In full and without deviation, reproduce the records that follow.

== Segment start ==

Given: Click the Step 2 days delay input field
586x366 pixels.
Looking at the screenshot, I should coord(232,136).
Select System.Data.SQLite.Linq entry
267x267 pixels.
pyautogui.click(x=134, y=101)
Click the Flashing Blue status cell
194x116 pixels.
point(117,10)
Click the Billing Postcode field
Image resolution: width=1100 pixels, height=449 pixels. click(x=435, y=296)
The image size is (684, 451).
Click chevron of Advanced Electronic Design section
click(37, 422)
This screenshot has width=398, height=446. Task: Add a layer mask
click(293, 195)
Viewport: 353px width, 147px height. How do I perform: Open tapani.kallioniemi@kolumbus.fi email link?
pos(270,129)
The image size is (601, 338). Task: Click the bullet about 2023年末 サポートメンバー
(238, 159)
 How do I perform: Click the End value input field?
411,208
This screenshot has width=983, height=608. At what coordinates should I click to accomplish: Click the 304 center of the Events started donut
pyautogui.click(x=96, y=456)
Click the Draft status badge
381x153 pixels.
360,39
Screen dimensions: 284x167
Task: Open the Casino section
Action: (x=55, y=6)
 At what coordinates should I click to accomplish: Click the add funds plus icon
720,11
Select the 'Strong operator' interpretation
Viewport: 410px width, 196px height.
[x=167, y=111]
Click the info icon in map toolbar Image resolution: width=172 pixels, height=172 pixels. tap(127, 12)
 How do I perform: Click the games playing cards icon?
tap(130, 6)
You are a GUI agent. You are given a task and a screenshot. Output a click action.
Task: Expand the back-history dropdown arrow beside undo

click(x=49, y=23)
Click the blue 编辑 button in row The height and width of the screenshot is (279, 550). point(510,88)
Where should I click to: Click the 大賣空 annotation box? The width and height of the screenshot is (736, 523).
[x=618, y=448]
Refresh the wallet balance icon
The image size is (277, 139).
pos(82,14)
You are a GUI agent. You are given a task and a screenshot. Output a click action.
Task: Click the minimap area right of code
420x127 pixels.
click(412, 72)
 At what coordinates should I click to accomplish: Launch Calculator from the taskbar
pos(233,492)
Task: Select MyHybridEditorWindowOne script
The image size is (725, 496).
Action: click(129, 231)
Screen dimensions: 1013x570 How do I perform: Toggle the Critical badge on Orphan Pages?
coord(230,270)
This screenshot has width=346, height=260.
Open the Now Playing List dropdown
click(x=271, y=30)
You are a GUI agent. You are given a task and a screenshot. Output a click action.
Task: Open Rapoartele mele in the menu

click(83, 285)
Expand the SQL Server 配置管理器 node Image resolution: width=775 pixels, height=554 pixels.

== Segment end ==

| Result for this task |
Given: Click the Step 2 days delay input field
586x366 pixels.
Looking at the screenshot, I should coord(232,136).
Select System.Data.SQLite.Linq entry
267x267 pixels.
pyautogui.click(x=134, y=101)
Click the Flashing Blue status cell
194x116 pixels.
point(117,10)
Click the Billing Postcode field
Image resolution: width=1100 pixels, height=449 pixels. click(x=435, y=296)
The image size is (684, 451).
Click chevron of Advanced Electronic Design section
click(37, 422)
This screenshot has width=398, height=446. Task: Add a layer mask
click(293, 195)
Viewport: 353px width, 147px height. How do I perform: Open tapani.kallioniemi@kolumbus.fi email link?
pos(270,129)
The image size is (601, 338). Task: Click the bullet about 2023年末 サポートメンバー
(238, 159)
 How do I perform: Click the End value input field?
411,208
This screenshot has width=983, height=608. At what coordinates should I click to accomplish: Click the 304 center of the Events started donut
pyautogui.click(x=96, y=456)
Click the Draft status badge
381x153 pixels.
360,39
Screen dimensions: 284x167
Task: Open the Casino section
Action: (x=55, y=6)
 At what coordinates should I click to accomplish: Click the add funds plus icon
720,11
Select the 'Strong operator' interpretation
Viewport: 410px width, 196px height.
[x=167, y=111]
Click the info icon in map toolbar Image resolution: width=172 pixels, height=172 pixels. tap(127, 12)
 How do I perform: Click the games playing cards icon?
tap(130, 6)
You are a GUI agent. You are given a task and a screenshot. Output a click action.
Task: Expand the back-history dropdown arrow beside undo

click(x=49, y=23)
Click the blue 编辑 button in row The height and width of the screenshot is (279, 550). point(510,88)
Where should I click to: Click the 大賣空 annotation box? The width and height of the screenshot is (736, 523).
[x=618, y=448]
Refresh the wallet balance icon
The image size is (277, 139).
pos(82,14)
You are a GUI agent. You are given a task and a screenshot. Output a click action.
Task: Click the minimap area right of code
420x127 pixels.
click(412, 72)
 At what coordinates should I click to accomplish: Launch Calculator from the taskbar
pos(233,492)
Task: Select MyHybridEditorWindowOne script
The image size is (725, 496).
Action: click(129, 231)
Screen dimensions: 1013x570 How do I perform: Toggle the Critical badge on Orphan Pages?
coord(230,270)
This screenshot has width=346, height=260.
Open the Now Playing List dropdown
click(x=271, y=30)
You are a GUI agent. You are given a task and a screenshot. Output a click action.
Task: Open Rapoartele mele in the menu

click(83, 285)
Expand the SQL Server 配置管理器 node Image resolution: width=775 pixels, height=554 pixels.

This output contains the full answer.